| TASK |
Copy out the rows word for word, starting at the top and ending with the line that contains "The height and width of the screenshot is (795, 1512).", and include that last line.

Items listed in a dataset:
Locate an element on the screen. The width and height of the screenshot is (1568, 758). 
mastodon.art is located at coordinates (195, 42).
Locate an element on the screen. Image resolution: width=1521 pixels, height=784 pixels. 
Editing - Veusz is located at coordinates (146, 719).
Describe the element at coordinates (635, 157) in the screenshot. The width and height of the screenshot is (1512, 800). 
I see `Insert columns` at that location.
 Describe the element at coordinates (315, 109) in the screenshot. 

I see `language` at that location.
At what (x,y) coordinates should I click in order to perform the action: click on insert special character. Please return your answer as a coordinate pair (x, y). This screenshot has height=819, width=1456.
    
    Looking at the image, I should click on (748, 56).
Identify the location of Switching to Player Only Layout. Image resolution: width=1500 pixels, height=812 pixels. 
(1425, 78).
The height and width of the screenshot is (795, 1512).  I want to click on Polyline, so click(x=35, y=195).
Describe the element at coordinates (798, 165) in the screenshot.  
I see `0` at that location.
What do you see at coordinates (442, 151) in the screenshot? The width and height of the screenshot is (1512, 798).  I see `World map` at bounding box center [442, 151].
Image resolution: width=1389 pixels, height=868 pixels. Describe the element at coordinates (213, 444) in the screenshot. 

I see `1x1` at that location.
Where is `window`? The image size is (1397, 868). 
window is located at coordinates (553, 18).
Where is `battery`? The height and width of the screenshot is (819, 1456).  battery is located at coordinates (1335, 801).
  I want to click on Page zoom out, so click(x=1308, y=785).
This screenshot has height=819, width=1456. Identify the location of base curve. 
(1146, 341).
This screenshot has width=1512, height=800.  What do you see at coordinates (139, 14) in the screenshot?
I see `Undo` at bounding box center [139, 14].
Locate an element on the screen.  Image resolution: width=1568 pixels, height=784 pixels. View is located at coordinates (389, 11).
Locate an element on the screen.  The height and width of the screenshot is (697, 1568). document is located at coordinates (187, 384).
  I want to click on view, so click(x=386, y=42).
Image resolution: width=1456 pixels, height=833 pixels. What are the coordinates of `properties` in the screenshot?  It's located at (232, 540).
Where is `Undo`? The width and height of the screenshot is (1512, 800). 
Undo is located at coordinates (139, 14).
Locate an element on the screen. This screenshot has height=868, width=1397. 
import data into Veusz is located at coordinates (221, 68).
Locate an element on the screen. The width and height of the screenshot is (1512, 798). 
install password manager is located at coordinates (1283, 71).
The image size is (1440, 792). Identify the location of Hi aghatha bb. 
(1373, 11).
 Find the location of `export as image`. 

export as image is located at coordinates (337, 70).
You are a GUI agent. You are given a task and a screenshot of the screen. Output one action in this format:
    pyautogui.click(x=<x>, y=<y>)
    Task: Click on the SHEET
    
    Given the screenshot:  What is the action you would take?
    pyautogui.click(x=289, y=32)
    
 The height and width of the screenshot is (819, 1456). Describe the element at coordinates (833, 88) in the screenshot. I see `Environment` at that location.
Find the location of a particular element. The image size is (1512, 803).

| ANSWER IN FULL |
Locate an element on the screen. The width and height of the screenshot is (1568, 758). 
mastodon.art is located at coordinates (195, 42).
Locate an element on the screen. Image resolution: width=1521 pixels, height=784 pixels. 
Editing - Veusz is located at coordinates (146, 719).
Describe the element at coordinates (635, 157) in the screenshot. The width and height of the screenshot is (1512, 800). 
I see `Insert columns` at that location.
 Describe the element at coordinates (315, 109) in the screenshot. 

I see `language` at that location.
At what (x,y) coordinates should I click in order to perform the action: click on insert special character. Please return your answer as a coordinate pair (x, y). This screenshot has height=819, width=1456.
    
    Looking at the image, I should click on (748, 56).
Identify the location of Switching to Player Only Layout. Image resolution: width=1500 pixels, height=812 pixels. 
(1425, 78).
The height and width of the screenshot is (795, 1512).  I want to click on Polyline, so click(x=35, y=195).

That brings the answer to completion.